Keywords

1 Introduction

One of the developing and most contemporary technologies of the active remote sensing is laser scanning. Nowadays, the results of laser scanning are a base for creation of three-dimensional (3D) models of different objects. Appropriate technologies based on 3D data have been using all over the world in different applications: road management, urban modeling, industry survey, heritage conservation [1]. The types of remote sensing laser scanning systems are the following: terrestrial, mobile, and airborne [2]. During an object surveying, the distance from sensor to object is determined on the base of time delay (pulse method) or the phase shift (phase method) of laser beam reflected by object surface [3]. A cloud of points is the result of laser scanning survey. Obtained laser scanning point clouds are usually combined with digital photos [4]. As a result, for each point in such cloud the following set of information about object surface is stored: three coordinates, intensity of signal reflected and R/G/B color. As it can be seen that information describes the surveyed object quite well for modeling. It should also be noted that in recent years, there has been a significant increase in the geometrical accuracy and density of points in laser scanning clouds [5].

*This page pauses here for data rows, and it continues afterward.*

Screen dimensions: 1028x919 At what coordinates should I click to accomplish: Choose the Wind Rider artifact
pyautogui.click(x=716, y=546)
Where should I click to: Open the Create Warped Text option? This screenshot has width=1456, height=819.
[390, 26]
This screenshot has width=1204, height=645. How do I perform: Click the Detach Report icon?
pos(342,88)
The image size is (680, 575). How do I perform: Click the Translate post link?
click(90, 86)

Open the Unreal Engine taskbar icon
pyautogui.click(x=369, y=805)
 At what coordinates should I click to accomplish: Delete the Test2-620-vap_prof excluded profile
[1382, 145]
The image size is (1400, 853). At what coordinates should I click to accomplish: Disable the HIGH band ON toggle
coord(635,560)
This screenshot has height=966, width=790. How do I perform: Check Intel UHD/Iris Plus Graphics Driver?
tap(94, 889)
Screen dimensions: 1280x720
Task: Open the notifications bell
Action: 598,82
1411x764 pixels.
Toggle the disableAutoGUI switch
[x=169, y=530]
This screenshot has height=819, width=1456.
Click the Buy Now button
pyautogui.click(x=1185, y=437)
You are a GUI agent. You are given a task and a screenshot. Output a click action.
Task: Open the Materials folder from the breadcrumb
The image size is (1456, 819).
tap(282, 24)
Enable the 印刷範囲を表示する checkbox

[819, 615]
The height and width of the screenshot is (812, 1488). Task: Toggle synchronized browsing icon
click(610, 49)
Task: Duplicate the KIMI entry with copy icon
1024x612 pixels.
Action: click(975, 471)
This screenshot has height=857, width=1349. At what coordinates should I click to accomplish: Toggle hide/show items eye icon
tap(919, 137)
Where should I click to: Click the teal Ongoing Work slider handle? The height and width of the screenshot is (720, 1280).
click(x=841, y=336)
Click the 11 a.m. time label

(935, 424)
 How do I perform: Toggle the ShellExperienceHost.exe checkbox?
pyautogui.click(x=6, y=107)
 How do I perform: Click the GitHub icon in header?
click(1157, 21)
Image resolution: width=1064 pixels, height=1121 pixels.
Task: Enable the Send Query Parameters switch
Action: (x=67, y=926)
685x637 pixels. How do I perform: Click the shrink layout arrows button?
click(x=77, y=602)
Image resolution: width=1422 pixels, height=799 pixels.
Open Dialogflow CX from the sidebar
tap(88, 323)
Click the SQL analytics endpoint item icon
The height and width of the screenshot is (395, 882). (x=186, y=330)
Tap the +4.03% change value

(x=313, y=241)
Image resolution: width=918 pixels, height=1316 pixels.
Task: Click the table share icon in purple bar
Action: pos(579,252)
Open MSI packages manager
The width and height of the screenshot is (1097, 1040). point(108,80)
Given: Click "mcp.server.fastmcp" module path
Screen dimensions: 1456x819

Laser scanning technologies are widely used to solve civil engineering problems and land use management in a GIS environment [6,7,8,9]. There are also many publications on the successful use laser scanning cloud of points for digital terrain models (DTMs) creation [10,11,12]. One of the most popular models for DTM is Delaunay triangulation, which provides the most qualitative, uniquely defined, and invariant, in relation to the coordinate system, the construction of the model (triangulation) [13]. At the same time, the usage of Delaunay triangulation is associated with a large expenditure of time and computer memory, which is a matter of actual importance for constructing a model from the big cloud of laser scanning points [14]. The task of DTM creation is one of the most urgent tasks of processing of laser scanning results despite the long history of the development of appropriate algorithms [15,16,17,18,19].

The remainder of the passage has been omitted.